Estou consciente de que devo lutar
Mas ainda choro
pelas bombas nos ônibus escolares
pelos pretos mutilados
pelos pretos cuspidos
pelas diferenças igualadas
pelos jovens de direita
preocupados com seus carros
pelos imigrantes indo de encontro aos algozes
crentes, inda que contra a sua fé
cheios, inda que leigos, de esperança
enlatados em comboios, entalados de receio
em busca de apoio para seus vãos anseios obscuros
vãos de ideais, vãos de futuro
desencontros num abismo de utopias.

Estou consciente de que devo lutar
Mas ainda choro
pelas muletas nas filas
moleiras ao sol
pelas mães solteiras
sem dividir o destinos
em destino pra dividir
pelas moléstias do abandono
na beira das ruas, sob a luz de um farol
pelas infâncias marcadas
rameiras por um prato de comida
comidas com fúria num lençol de boléia
pelas mulatas comercializadas
herdeiras precoces
largando seus abortos escusos
e seus gozos infinitos no chorume
das chepas das feiras de abusos
depois corridas a coices
com vastas gonorréias
devassadas e imundas de diarréias.

Estou consciente de que devo lutar
Mas ainda choro
pelas latas com farinha e água
e pelos olhos perdidos em volta
pelos calangos nas banguelas
pelas crias sem leite
sem aniversário
famintas vendendo balas
sofrimentos que nem estão no dicionário
os mendigos fora do tempo
fora de suas próprias carnes
fora de tudo e de todos
beijados pela lama
abraçados pelo calor frio de uma chama fugidia
que consome o papelão
o papelão de uma sociedade culta e religiosa.

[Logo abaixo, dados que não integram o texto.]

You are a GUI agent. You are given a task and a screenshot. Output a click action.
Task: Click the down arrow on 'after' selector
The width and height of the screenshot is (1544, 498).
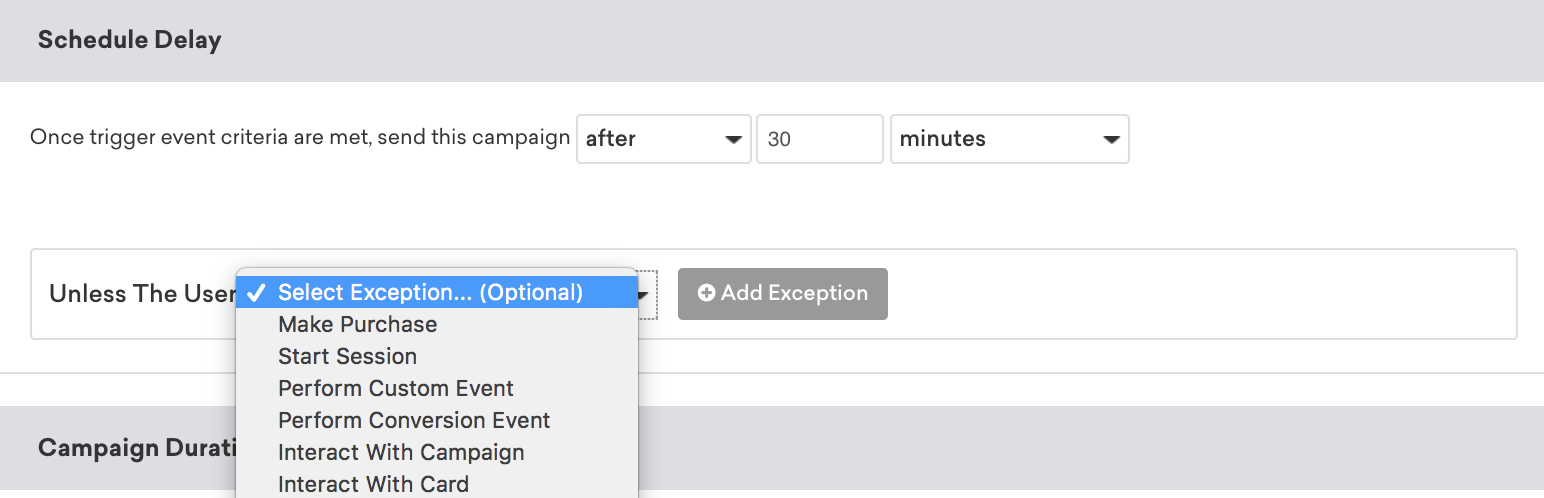pos(733,140)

Estou consciente de que devo lutar
Mas ainda choro
pelo ódio corrosivo da sociedade culta e religiosa
que joga uma mãe no fogo da indiferença
pelo ódio corrosivo de uma mãe
que joga água fervendo na criança
pelo ódio corrosivo da criança
que joga balas fumegantes
na sociedade culta e religiosa
pelo ódio corrosivo da sociedade culta e religiosa
que joga crianças no reformatório
e mães em penitenciárias.

Estou consciente de que devo lutar
Mas choro pela cultura amorfa dos capitalistas
pelo cantador que vomita no cordel
de tanta fome e de tanta cachaça
pelo caldo de inconveniências e imposturas
que faz o nativo regurgitar a alma
pra dar um último sentido à sua vida.

Estou consciente de que devo lutar
Mas choro pelas focas-bebês ensangüentadas
pelos bebês nas ocas
perto dos vírus das cidades longínquas
pelos tocos das árvores
pela rês no oco do mundo
abatida a pauladas
escarnada viva pelos leões domados e abandonados.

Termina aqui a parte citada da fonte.